▶ Your assignment:
Give the entries again, word for word.

Records for the exercise Start Marker

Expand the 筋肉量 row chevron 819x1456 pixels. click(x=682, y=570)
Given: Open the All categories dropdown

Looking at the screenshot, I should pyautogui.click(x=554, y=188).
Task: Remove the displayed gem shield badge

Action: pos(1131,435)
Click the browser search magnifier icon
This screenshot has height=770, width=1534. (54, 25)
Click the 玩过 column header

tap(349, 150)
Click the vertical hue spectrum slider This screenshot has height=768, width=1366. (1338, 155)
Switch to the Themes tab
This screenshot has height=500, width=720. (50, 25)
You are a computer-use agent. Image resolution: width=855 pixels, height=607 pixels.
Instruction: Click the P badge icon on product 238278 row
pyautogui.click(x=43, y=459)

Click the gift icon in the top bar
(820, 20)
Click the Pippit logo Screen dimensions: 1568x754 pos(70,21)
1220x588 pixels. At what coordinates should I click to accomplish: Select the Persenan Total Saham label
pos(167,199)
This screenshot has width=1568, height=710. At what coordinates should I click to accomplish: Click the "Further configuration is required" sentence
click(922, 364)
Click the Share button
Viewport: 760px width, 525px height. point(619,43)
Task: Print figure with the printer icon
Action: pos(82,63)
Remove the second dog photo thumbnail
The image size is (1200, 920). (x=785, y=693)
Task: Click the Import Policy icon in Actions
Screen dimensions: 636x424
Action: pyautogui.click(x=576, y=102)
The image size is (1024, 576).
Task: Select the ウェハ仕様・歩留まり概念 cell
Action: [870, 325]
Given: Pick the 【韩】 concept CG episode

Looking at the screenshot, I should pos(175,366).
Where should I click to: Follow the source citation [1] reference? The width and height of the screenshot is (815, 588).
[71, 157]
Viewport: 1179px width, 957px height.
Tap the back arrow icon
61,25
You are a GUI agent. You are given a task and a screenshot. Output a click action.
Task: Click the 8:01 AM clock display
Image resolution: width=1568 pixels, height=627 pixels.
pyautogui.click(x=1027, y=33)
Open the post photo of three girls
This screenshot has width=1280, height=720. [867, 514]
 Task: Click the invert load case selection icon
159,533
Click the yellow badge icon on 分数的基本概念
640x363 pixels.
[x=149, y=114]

Records for the exercise End Marker

▶ Answer to this task:
Expand the 筋肉量 row chevron 819x1456 pixels. click(x=682, y=570)
Given: Open the All categories dropdown

Looking at the screenshot, I should pyautogui.click(x=554, y=188).
Task: Remove the displayed gem shield badge

Action: pos(1131,435)
Click the browser search magnifier icon
This screenshot has height=770, width=1534. (54, 25)
Click the 玩过 column header

tap(349, 150)
Click the vertical hue spectrum slider This screenshot has height=768, width=1366. (1338, 155)
Switch to the Themes tab
This screenshot has height=500, width=720. (50, 25)
You are a computer-use agent. Image resolution: width=855 pixels, height=607 pixels.
Instruction: Click the P badge icon on product 238278 row
pyautogui.click(x=43, y=459)

Click the gift icon in the top bar
(820, 20)
Click the Pippit logo Screen dimensions: 1568x754 pos(70,21)
1220x588 pixels. At what coordinates should I click to accomplish: Select the Persenan Total Saham label
pos(167,199)
This screenshot has width=1568, height=710. At what coordinates should I click to accomplish: Click the "Further configuration is required" sentence
click(922, 364)
Click the Share button
Viewport: 760px width, 525px height. point(619,43)
Task: Print figure with the printer icon
Action: pos(82,63)
Remove the second dog photo thumbnail
The image size is (1200, 920). (x=785, y=693)
Task: Click the Import Policy icon in Actions
Screen dimensions: 636x424
Action: pyautogui.click(x=576, y=102)
The image size is (1024, 576).
Task: Select the ウェハ仕様・歩留まり概念 cell
Action: [870, 325]
Given: Pick the 【韩】 concept CG episode

Looking at the screenshot, I should pos(175,366).
Where should I click to: Follow the source citation [1] reference? The width and height of the screenshot is (815, 588).
[71, 157]
Viewport: 1179px width, 957px height.
Tap the back arrow icon
61,25
You are a GUI agent. You are given a task and a screenshot. Output a click action.
Task: Click the 8:01 AM clock display
Image resolution: width=1568 pixels, height=627 pixels.
pyautogui.click(x=1027, y=33)
Open the post photo of three girls
This screenshot has width=1280, height=720. [867, 514]
 Task: Click the invert load case selection icon
159,533
Click the yellow badge icon on 分数的基本概念
640x363 pixels.
[x=149, y=114]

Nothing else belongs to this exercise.